In a book published two years after the transplant, Isabelle Dinoire revealed that the most difficult thing for her was to accept that she now had the inside of someone else’s mouth: “It was odd to touch it with my tongue. It was soft. It was horrible”.


It seems that the immunosuppressant treatments prescribed long-term, which might have caused the two forms of cancer from which Isabelle Dinoire was suffering, were not sufficient to stop rejection of the transplant which had deprived Isabelle of the use of her lips in the last year of her life (see Devons-nous continuer à procéder à des greffes de visages ? Should we continue with face transplants?).


From an ethical standpoint

Two years before the transplant, the CCNE haltingly agreed to “the allo-transplantation of facial composite tissues (ACT)”,”as part of a specific multidisciplinary, multicentre protocol” and with a view to reconstituting  “the mouth-nose triangle to restore a certain morphological identity to the face”.
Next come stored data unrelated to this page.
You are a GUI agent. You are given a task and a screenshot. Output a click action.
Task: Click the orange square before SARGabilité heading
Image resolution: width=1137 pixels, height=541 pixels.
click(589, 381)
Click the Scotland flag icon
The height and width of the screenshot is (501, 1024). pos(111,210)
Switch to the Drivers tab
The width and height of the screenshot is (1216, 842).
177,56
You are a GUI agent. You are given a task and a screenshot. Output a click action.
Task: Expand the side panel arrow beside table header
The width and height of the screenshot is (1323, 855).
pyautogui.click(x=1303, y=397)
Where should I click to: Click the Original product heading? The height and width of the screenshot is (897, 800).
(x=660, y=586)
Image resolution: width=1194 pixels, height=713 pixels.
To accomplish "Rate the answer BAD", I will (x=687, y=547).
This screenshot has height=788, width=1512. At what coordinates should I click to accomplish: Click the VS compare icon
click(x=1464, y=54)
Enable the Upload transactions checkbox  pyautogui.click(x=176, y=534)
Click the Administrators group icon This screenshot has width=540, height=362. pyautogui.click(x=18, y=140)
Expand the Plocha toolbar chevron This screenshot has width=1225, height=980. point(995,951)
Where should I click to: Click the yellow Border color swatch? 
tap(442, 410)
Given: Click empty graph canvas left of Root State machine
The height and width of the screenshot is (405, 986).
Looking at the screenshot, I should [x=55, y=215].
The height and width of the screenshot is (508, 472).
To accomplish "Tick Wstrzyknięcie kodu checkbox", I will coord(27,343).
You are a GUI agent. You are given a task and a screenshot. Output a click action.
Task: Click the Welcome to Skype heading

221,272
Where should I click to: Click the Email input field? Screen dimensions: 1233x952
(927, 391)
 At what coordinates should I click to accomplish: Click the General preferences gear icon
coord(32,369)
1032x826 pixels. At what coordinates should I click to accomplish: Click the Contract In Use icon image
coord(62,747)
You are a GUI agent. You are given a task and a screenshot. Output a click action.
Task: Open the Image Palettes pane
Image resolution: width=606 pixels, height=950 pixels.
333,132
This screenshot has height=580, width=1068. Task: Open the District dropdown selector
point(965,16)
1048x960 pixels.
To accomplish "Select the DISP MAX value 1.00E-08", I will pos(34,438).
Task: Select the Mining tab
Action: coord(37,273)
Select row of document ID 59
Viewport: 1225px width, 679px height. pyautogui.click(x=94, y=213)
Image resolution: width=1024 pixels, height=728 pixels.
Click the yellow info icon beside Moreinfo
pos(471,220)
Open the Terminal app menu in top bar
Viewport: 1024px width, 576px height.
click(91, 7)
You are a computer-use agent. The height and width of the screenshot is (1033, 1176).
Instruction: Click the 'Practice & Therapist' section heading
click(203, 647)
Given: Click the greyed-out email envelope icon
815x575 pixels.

As pointed out in Le Figaro, “Given the specific nature of accidents or diseases causing major facial deformity, which is eligible for transplantation, this is not generally a question of life and death in the strictest sense of the term. A disability is not fatal. Consequently, the decision to issue a life-long prescription for immunosuppressants, without even referring to the risk of failure of the procedure per se, is not self-evident. In 2004, the British Royal College of Surgeons concluded that ‘it was not wise to carry out face transplantations’”.